YOUR GOAL: Copy the data word for word, from the line containing "Collapse the Preferred" through the end of the data, omitting the pictures.

— BEGIN INFORMATION SHOWN —

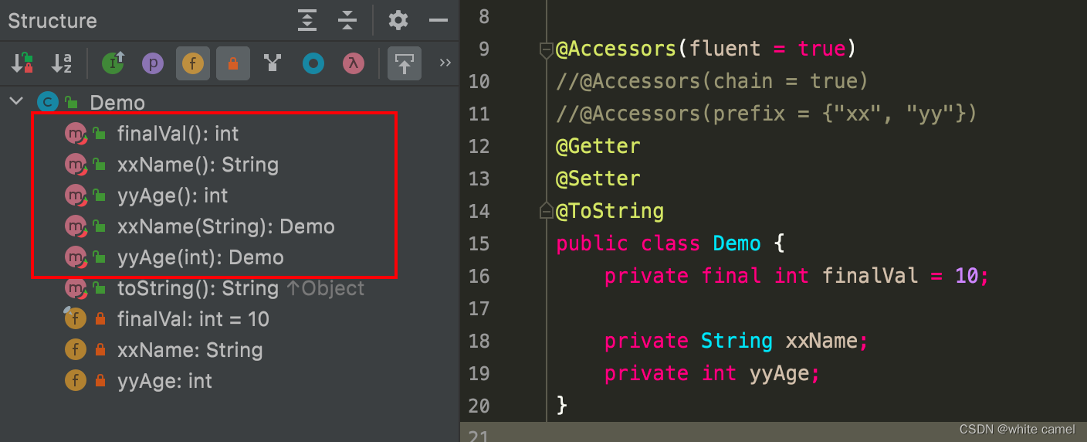1087x442 pixels.
Task: Click Navigate with Single Click icon
Action: (x=405, y=63)
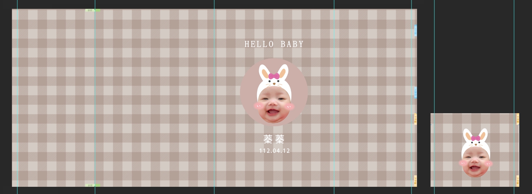Select the 蓁蓁 name text
Screen dimensions: 532x194
click(x=274, y=139)
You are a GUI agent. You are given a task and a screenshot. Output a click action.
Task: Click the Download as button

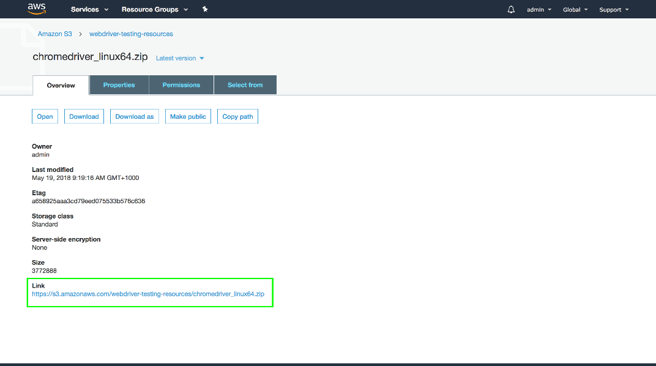point(135,116)
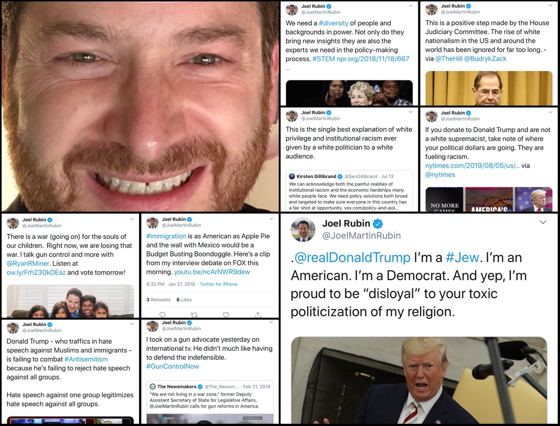Click the heart like icon under the immigration tweet

[x=226, y=314]
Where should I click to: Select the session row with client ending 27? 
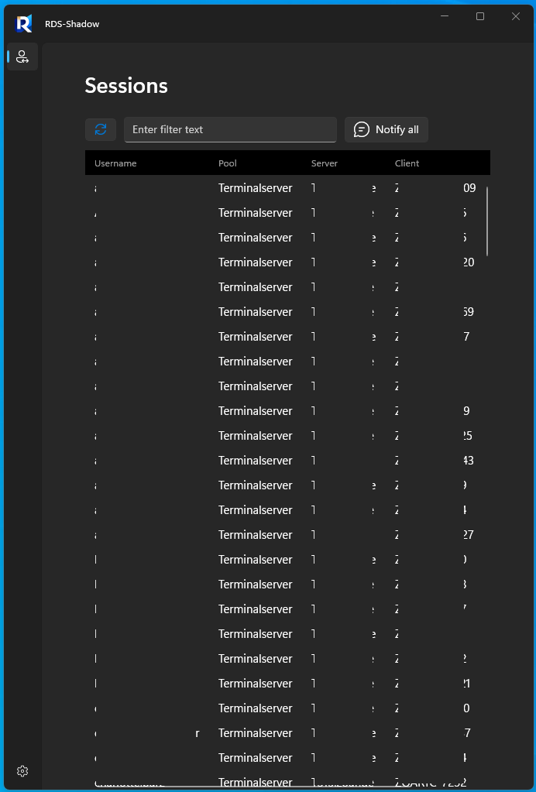click(286, 534)
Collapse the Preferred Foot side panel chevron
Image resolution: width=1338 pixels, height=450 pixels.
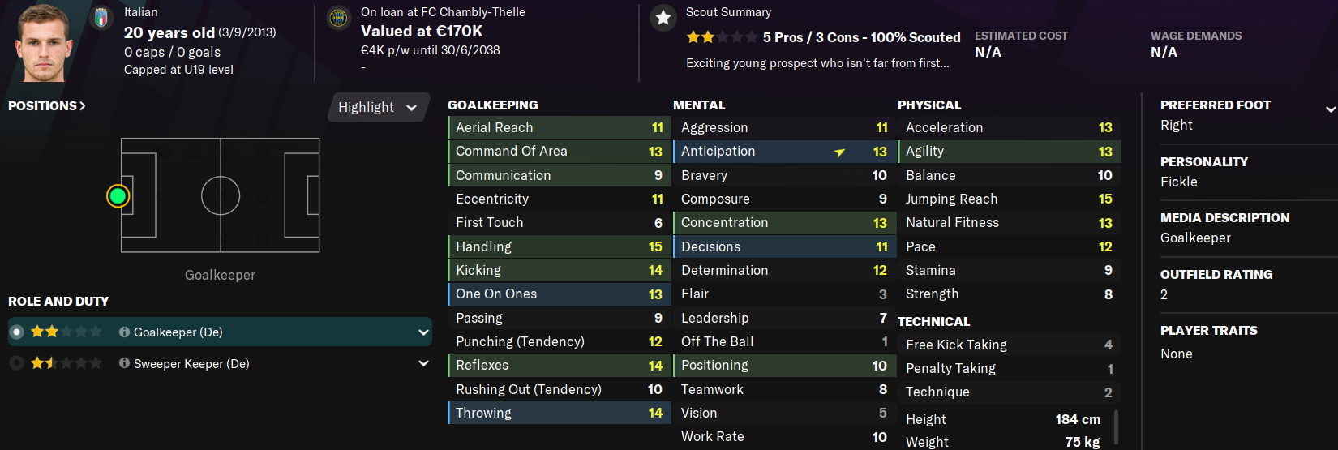tap(1330, 109)
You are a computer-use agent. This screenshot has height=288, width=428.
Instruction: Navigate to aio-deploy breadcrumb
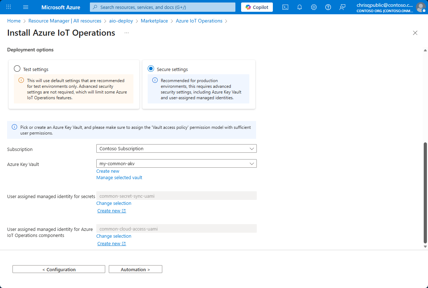(x=121, y=21)
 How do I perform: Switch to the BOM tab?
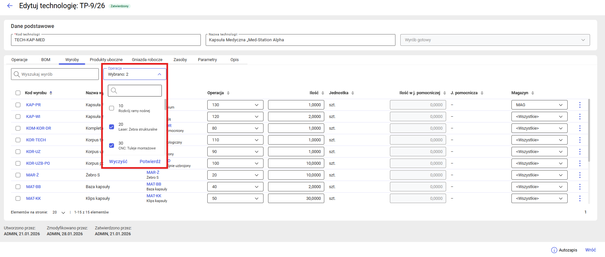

— END INFORMATION SHOWN —

THE OUTPUT:
Collapse the Preferred Foot side panel chevron
Image resolution: width=1338 pixels, height=450 pixels.
tap(1330, 109)
You are a computer-use agent. This screenshot has height=288, width=428.
Instruction: Navigate to aio-deploy breadcrumb
(x=121, y=21)
 How do I perform: Switch to the BOM tab?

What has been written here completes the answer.